[Start of Attachment]

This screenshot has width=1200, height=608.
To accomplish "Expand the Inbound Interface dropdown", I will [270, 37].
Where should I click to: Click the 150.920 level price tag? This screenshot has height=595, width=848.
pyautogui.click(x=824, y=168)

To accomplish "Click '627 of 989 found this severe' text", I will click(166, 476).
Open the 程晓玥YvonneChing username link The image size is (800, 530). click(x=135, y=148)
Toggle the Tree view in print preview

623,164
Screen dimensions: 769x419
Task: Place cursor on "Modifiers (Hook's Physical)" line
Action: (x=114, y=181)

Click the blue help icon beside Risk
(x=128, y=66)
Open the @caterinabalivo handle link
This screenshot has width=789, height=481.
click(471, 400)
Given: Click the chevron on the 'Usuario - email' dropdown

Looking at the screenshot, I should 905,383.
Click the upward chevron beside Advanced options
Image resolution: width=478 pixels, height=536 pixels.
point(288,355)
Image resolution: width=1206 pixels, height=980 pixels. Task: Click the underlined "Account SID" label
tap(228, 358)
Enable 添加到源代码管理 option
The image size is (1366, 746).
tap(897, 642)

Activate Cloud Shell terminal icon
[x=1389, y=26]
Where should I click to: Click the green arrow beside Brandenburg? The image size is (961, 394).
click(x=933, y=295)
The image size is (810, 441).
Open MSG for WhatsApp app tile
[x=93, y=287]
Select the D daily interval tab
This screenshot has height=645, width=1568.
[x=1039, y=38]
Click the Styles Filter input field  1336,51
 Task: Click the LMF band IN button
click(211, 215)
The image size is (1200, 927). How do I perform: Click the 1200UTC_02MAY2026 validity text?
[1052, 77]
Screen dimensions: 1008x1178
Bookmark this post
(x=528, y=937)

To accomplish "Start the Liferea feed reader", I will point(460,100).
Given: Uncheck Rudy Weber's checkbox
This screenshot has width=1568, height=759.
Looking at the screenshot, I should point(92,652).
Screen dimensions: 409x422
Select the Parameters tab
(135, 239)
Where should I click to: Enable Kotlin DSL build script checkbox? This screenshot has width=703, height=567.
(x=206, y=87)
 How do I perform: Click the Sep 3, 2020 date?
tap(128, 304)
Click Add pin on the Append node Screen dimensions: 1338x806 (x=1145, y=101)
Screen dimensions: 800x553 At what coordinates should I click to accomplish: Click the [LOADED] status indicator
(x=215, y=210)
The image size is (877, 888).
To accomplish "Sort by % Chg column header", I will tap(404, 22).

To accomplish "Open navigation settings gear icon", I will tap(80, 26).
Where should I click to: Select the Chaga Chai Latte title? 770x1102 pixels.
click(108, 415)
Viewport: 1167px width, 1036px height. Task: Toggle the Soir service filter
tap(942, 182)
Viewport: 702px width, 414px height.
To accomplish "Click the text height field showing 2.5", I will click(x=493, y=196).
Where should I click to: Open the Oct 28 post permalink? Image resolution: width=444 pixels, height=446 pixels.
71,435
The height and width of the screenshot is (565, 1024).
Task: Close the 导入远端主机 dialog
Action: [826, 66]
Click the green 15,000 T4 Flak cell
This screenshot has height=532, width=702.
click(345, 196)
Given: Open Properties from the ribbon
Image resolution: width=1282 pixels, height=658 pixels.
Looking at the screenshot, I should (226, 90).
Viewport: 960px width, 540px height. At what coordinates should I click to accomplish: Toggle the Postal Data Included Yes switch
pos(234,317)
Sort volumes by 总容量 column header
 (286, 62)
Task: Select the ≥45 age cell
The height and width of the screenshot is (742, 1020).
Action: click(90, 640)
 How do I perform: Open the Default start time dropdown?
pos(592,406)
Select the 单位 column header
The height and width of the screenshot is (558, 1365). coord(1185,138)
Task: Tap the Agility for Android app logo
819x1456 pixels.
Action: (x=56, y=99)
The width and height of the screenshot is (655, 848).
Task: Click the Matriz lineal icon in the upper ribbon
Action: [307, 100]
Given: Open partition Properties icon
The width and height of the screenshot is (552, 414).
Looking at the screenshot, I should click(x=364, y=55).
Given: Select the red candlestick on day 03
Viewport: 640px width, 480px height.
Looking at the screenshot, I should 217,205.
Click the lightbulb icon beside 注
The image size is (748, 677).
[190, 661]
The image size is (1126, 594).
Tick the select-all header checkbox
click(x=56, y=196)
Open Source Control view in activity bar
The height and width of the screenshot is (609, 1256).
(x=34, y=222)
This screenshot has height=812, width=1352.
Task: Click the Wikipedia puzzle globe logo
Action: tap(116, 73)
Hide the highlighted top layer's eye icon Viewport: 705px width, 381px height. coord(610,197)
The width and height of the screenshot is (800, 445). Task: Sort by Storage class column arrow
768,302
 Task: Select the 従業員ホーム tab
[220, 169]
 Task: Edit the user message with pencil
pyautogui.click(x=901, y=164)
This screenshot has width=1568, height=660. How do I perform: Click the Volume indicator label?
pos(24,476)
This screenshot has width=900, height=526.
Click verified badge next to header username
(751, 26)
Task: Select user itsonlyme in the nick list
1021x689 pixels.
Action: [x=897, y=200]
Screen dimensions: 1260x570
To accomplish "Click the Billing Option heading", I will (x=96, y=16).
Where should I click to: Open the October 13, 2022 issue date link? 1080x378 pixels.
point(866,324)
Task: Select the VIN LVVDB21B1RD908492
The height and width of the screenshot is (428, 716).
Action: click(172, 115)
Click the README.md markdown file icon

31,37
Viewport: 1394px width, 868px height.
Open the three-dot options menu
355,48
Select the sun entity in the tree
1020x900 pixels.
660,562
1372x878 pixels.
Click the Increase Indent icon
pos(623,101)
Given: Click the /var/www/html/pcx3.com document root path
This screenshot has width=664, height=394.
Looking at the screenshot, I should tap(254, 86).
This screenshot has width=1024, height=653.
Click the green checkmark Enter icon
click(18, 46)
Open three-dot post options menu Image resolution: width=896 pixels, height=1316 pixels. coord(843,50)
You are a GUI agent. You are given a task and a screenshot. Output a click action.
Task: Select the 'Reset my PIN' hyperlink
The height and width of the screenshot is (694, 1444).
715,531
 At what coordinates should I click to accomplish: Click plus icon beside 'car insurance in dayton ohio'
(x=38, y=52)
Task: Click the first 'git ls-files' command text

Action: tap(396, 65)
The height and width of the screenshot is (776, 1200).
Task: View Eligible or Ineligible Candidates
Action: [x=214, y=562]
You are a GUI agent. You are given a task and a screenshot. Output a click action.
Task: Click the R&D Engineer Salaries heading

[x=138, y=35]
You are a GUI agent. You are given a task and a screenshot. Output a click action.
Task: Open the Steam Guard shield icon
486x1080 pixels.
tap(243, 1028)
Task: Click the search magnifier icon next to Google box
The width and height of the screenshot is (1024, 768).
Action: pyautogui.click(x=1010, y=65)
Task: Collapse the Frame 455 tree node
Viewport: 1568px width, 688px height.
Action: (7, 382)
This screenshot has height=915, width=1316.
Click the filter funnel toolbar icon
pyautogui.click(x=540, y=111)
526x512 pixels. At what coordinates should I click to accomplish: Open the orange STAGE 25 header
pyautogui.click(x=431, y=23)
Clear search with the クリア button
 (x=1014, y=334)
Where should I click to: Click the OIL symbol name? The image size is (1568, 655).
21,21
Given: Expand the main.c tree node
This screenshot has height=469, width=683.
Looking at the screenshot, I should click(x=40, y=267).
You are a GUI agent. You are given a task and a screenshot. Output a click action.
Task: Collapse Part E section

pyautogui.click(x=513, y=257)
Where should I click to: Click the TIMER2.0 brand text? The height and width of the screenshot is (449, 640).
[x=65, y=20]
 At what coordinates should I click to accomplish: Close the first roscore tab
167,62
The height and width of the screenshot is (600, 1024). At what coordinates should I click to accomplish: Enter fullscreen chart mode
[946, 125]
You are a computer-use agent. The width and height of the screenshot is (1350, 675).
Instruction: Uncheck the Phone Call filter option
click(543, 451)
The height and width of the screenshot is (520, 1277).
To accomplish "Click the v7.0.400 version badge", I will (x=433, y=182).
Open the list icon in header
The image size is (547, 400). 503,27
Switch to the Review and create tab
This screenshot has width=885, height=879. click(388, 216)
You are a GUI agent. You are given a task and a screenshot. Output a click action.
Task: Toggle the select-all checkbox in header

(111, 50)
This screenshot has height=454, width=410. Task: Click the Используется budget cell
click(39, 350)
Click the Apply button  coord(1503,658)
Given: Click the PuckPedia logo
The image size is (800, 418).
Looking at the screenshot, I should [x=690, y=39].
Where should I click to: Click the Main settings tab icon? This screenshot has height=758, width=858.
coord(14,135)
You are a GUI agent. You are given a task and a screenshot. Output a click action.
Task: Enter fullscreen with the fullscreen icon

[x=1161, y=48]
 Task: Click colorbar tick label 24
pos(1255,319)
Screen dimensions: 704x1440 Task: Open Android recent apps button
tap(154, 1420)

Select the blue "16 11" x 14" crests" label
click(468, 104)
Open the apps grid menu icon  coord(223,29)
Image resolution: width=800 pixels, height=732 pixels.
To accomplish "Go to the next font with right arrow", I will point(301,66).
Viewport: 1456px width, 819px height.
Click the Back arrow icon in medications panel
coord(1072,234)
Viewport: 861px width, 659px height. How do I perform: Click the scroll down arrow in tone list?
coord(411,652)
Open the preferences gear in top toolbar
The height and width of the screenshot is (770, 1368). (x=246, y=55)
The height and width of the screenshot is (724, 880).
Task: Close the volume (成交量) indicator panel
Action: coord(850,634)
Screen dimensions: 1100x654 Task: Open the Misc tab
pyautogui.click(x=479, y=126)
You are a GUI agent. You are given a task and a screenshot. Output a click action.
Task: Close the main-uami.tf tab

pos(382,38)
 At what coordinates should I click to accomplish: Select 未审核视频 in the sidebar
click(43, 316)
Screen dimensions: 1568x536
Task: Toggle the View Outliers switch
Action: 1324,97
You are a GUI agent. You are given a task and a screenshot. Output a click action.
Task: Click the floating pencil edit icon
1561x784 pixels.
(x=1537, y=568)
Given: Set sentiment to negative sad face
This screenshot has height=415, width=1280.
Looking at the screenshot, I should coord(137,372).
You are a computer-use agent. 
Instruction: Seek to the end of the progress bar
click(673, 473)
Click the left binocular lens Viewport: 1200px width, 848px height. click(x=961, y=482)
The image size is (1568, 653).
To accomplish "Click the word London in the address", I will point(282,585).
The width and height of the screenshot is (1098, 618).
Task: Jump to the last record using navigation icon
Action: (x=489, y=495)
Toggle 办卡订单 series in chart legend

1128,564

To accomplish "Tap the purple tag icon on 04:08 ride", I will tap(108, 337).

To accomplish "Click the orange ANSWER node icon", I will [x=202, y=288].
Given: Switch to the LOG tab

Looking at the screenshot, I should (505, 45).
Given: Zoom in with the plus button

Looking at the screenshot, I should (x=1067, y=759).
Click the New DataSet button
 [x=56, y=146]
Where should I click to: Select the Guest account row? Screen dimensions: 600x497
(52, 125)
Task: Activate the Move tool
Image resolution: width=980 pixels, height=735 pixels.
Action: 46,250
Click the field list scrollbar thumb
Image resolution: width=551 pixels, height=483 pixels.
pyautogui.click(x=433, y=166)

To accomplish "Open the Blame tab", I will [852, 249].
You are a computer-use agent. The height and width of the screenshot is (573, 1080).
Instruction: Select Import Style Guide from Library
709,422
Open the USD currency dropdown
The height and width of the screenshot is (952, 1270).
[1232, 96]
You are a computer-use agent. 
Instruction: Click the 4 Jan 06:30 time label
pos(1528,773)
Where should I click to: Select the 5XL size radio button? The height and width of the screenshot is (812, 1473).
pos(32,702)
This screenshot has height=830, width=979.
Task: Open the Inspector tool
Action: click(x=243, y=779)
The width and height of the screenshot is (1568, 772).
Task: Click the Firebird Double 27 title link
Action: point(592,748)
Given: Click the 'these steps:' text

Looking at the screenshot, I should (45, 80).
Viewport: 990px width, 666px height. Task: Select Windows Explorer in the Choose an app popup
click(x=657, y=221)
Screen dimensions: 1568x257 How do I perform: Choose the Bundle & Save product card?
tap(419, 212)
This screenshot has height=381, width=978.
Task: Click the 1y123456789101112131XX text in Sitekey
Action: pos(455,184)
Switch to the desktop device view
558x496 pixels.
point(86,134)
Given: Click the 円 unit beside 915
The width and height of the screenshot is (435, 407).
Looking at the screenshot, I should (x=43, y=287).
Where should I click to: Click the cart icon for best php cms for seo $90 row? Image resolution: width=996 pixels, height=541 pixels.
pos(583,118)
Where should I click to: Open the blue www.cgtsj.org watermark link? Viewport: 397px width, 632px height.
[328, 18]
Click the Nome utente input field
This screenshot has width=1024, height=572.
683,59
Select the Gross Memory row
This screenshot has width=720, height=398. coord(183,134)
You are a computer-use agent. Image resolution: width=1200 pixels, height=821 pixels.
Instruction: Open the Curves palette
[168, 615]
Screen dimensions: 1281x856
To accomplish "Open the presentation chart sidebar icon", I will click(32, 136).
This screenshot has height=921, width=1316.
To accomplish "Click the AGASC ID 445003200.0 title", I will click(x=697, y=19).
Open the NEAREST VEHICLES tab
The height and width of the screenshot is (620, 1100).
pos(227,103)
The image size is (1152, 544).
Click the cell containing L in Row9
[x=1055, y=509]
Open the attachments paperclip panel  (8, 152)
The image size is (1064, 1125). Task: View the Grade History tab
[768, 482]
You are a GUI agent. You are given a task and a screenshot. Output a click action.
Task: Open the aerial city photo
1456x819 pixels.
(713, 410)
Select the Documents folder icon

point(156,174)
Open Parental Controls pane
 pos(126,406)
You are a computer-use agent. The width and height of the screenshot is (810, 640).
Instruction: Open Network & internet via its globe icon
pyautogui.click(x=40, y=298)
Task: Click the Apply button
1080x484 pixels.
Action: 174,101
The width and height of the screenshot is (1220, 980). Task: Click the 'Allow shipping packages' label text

[End of Attachment]

Reproduce exactly the entries above, limited to the lines from the one with "Select the 单位 column header" through the one with "This screenshot has width=900, height=526.", both included.

Select the 单位 column header
The height and width of the screenshot is (558, 1365). coord(1185,138)
Task: Tap the Agility for Android app logo
819x1456 pixels.
Action: (x=56, y=99)
The width and height of the screenshot is (655, 848).
Task: Click the Matriz lineal icon in the upper ribbon
Action: [307, 100]
Given: Open partition Properties icon
The width and height of the screenshot is (552, 414).
Looking at the screenshot, I should click(x=364, y=55).
Given: Select the red candlestick on day 03
Viewport: 640px width, 480px height.
Looking at the screenshot, I should 217,205.
Click the lightbulb icon beside 注
The image size is (748, 677).
[190, 661]
The image size is (1126, 594).
Tick the select-all header checkbox
click(x=56, y=196)
Open Source Control view in activity bar
The height and width of the screenshot is (609, 1256).
(x=34, y=222)
This screenshot has height=812, width=1352.
Task: Click the Wikipedia puzzle globe logo
Action: tap(116, 73)
Hide the highlighted top layer's eye icon Viewport: 705px width, 381px height. coord(610,197)
The width and height of the screenshot is (800, 445). Task: Sort by Storage class column arrow
768,302
 Task: Select the 従業員ホーム tab
[220, 169]
 Task: Edit the user message with pencil
pyautogui.click(x=901, y=164)
This screenshot has width=1568, height=660. How do I perform: Click the Volume indicator label?
pos(24,476)
This screenshot has width=900, height=526.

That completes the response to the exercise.